The reality faced by women who are primary wage earners in their household depends upon which of the two circumstances they are facing. A recent study by Pew Research reveals that some are among the 5.1 million (37%) who are married mothers with higher incomes than their husbands, while 8.6 million (63%) others are single parents earning substantially less than their married peers. While a significant dividing line between the two groups exists, there are a range of life experiences that impacts the financial health of each.
The NFCC and The Ohio State University (OSU) worked together to survey participants of the NFCC Sharpen Your Financial Focus (Sharpen) program. Data from this program identified 52% of participating breadwinner moms as being single and 32% identified as being divorced.
“Working women who support the needs of their families are faced with difficult financial choices every day”, said Susan C. Keating, president and CEO of the NFCC. “We are proud to offer support that helps them provide a more stable financial future for themselves and their families.”

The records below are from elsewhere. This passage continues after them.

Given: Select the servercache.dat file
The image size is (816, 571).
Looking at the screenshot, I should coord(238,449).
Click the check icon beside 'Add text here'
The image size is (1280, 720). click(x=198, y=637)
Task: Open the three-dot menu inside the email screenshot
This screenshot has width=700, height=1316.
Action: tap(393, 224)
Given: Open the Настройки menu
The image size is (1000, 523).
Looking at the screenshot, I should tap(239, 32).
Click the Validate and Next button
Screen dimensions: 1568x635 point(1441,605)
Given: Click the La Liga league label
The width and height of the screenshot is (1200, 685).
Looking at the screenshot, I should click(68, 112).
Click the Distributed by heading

Some of the most significant financial challenges include:
Reduced Income – Managing a household budget is difficult enough for anyone with a stable income, but sudden decreases can cause a damaging ripple effect in a family’s finances. The OSU data revealed that 29% of breadwinner moms participating in the Sharpen program were affected by unemployment or underemployment. Nearly as many (22%) suffered negative financial consequences resulting from domestic conflict, including separation and divorce.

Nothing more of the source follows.